Mint3/X11 Is an ADP-Ribosylation Factor-dependent Adaptor that Regulates the Traffic of the Alzheimer's Precursor Protein from the Trans-Golgi Network

Supplemental Materials

This article contains the following supporting material:

• Supplementary Figure 1 - Resolution of light vesicles from larger organelles and endosomes was achieved by sucrose velocity sedimentation S2 (1 mL; 8.5 mg/ml) was loaded on top of a 15-45% linear sucrose gradient prior to centrifugation for 1 hr at 100,000xg. A total of 16 fractions of 700 µl each were collected from the top, with only the top eight fractions shown here. A portion of each fraction (25 µl) was analyzed by immunoblot, using the antibodies indicated next to each panel.
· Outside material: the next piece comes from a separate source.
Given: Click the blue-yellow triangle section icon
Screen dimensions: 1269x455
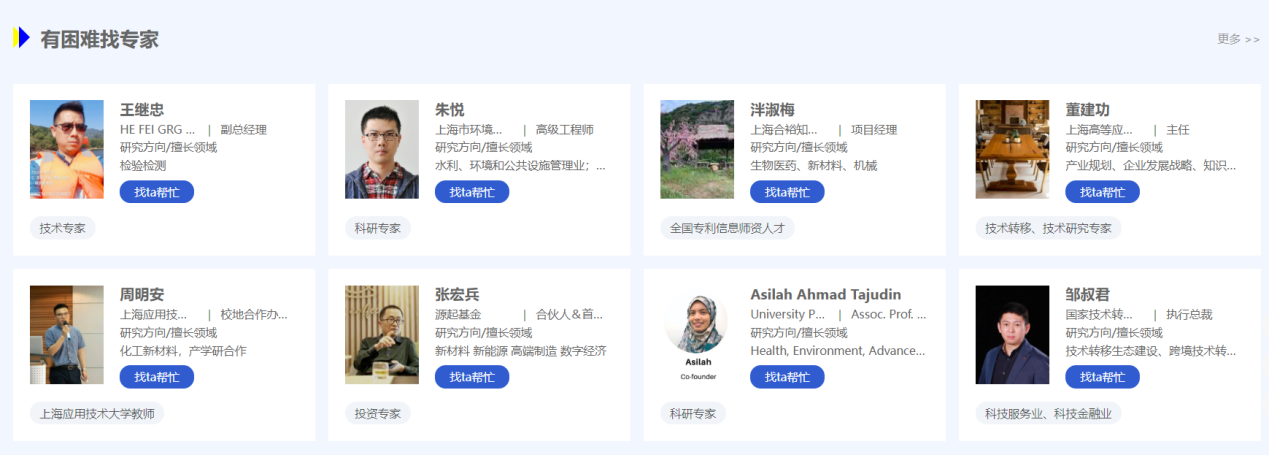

Note that recycling endosomes (TfR) migrate into the gradient while soluble proteins and light vesicles remain near the top.
• Supplementary Figure 2 - Histogram of diameters of APP/Mint3-positive vesicles Light vesicles (fractions 4-6) from an Optiprep gradient were immunopurified on magnetic beads using antibodies specific to either Mint3 or the cytoplasmic tail of APP before being analyzed by transmission electron microscopy, as described under Materials and Methods. The size distribution of the vesicles was determined by measuring the diameters of immunomagnetic isolated vesicles attached to magnetic beads in electron micrographs. Vesicles isolated with APP antibodies had a median diameter of 93.24 nm (N = 12; range 80.0-133.2 nm) and those obtained with Mint3 antibodies were 99.9 nm (N = 23; range 66.6-136.5 nm). Data shown are for all vesicles.
• Supplementary Figure 3 - Decreased expression of Mint3 does not alter syntaxin 6 or EEA1 staining Cells were depleted of Mint3 by siRNA and over-expressing human APP₆₉₅, before imposition of a 4 hr temperature block, as described in the legend to figure 6. Cells were then fixed and stained for APP and syntaxin 6 (A) or EEA1 (B). No differences were observed in the size or distribution of syntaxin6- or EEA1-positive puncta in controls vs Mint3 depleted cells. This is in contrast to what is seen shortly after release from the temperature block (Figure 7). Bar = 10 µm.